That description would certainly apply to the long-awaited new incarnation of Ian Rankin’s celebrated detective John Rebus. The worlds of film and TV can be notoriously slow-moving – until the green light is given for a project to go into production.
This was most certainly the case with an adaptation of the best-selling books, which was announced five years ago, along with the tantalising news that playwright and screenwriter Gregory Burke was attached to the project. I have lost count of the number of times Rankin has since been asked about the project at events, most recently a few weeks ago at the launch of his latest novel at the Assembly Rooms in Edinburgh.
It is now 15 years since the last Rebus series made it onto the small screen. Although fans of Rebus approved much more of Ken Stott in the lead role than a much younger John Hannah, Rankin was none too pleased at how few of his books actually ended up going out in the end. His long-held ambition was for Rebus to be turned into the kind of long-form crime drama that has taken off dramatically over the last decade or so.
His patience seems to have been rewarded with the announcement that Scandinavian streaming service Viaplay has chosen Rebus as its first drama commission in the UK. When I caught up with Rankin and Burke, just before the announcement which described them as “the dream duo”, they were understandably relishing the prospect of a reinvention of Rebus as a thirtysomething detective whose travails will unfold in modern-day Edinburgh.

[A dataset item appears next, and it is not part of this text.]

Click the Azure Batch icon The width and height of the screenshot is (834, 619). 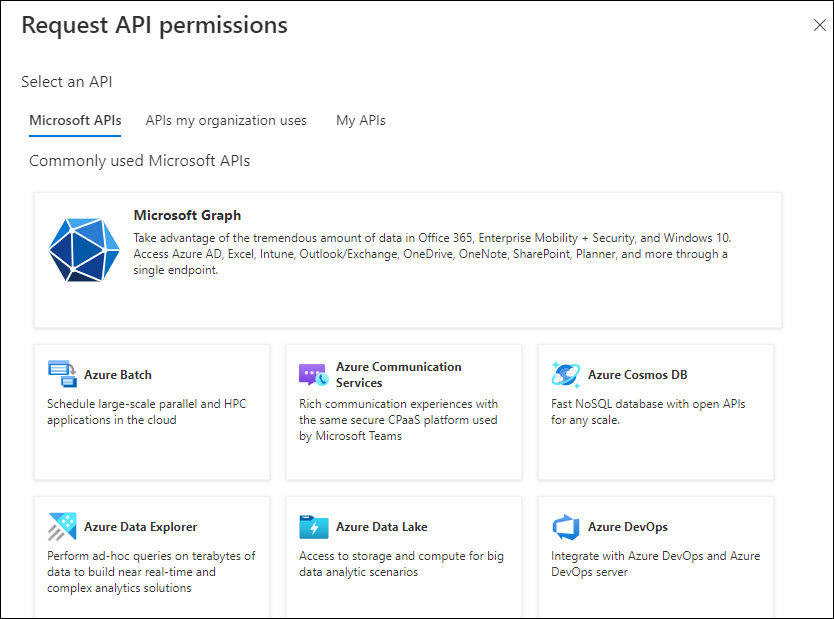tap(62, 371)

If the landscape of the city is much changed from the Edinburgh of the 1980s and 1990s that Rebus navigated in Rankin’s early novels, it is also a much-changed landscape in the worlds of Scottish crime drama. It is worth recalling the huge gap that was left behind after the last series of Taggart aired in 2010. For a long time it was left to Shetland, which launched three years later, to fly the flag.
It has proved so enduring that the BBC has confirmed it will be continuing without its star, Douglas Henshall, after his seventh and final series. It was certainly not always like this, but these days it is hard to keep up with the comings and goings of TV drama in Scotland. Neil Forsyth’s Guilt and Irvine Welsh’s Crime have both been filming recently thanks to audience demand.

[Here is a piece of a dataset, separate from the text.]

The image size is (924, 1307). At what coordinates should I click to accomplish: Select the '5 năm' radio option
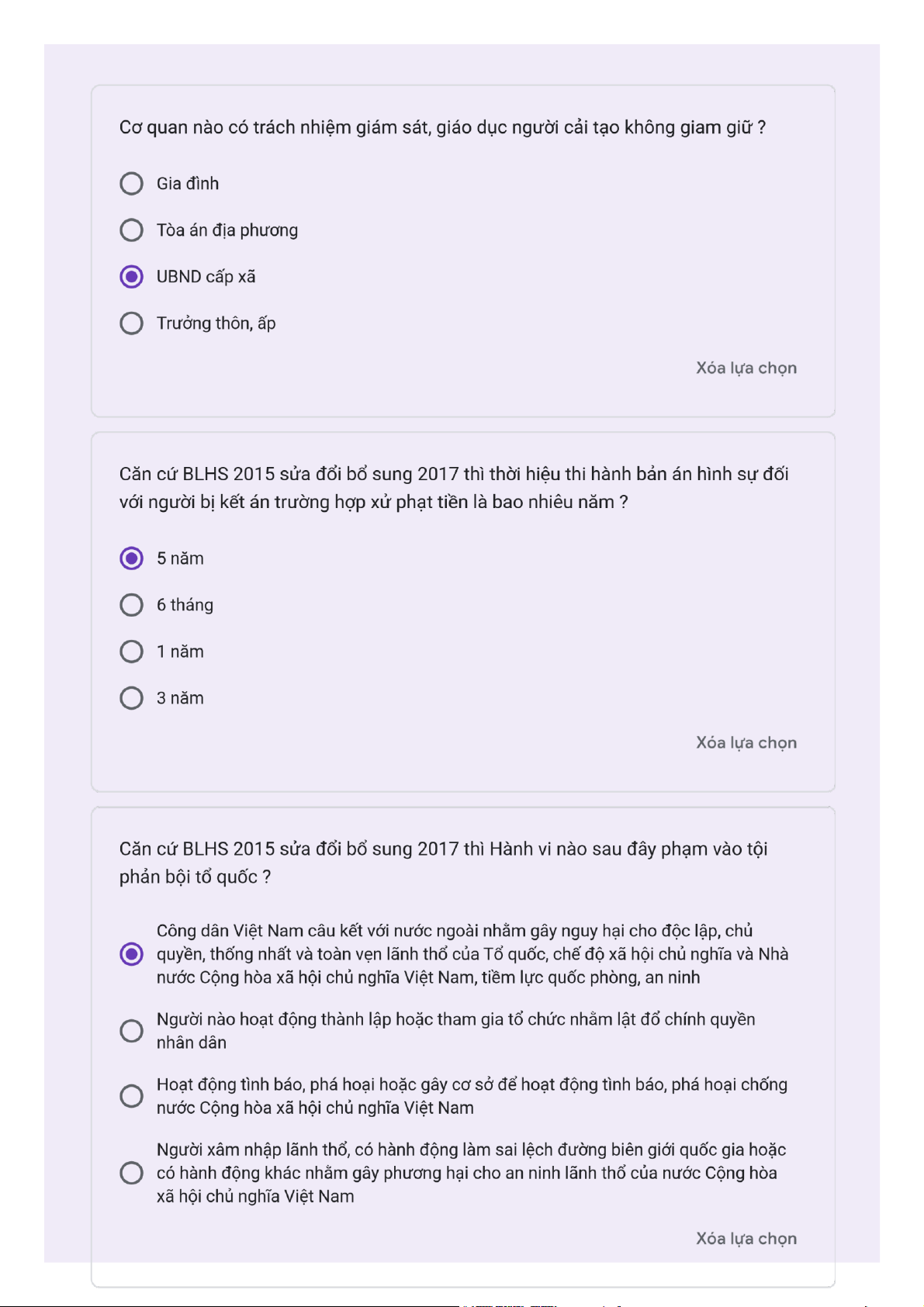click(132, 558)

Author Jenni Fagan has been brought in to take Welsh’s notorious Begbie character and turn him into the subject of his own drama. And the north-east is set to take centre stage in the next show to hit the small screen when new police drama Granite Harbour arrives on BBC One, with rising stars Romario Simpson and Hannah Donaldson, Hiftu Quasem and Caroline Degya appearing alongside the likes of Dawn Steele, Ron Donachie and Gary Lewis.
Rebus may be be entering a crowded field when it finally airs in the next couple of years but seems no shortage of appetite for tales reflecting the darker side of Scotland.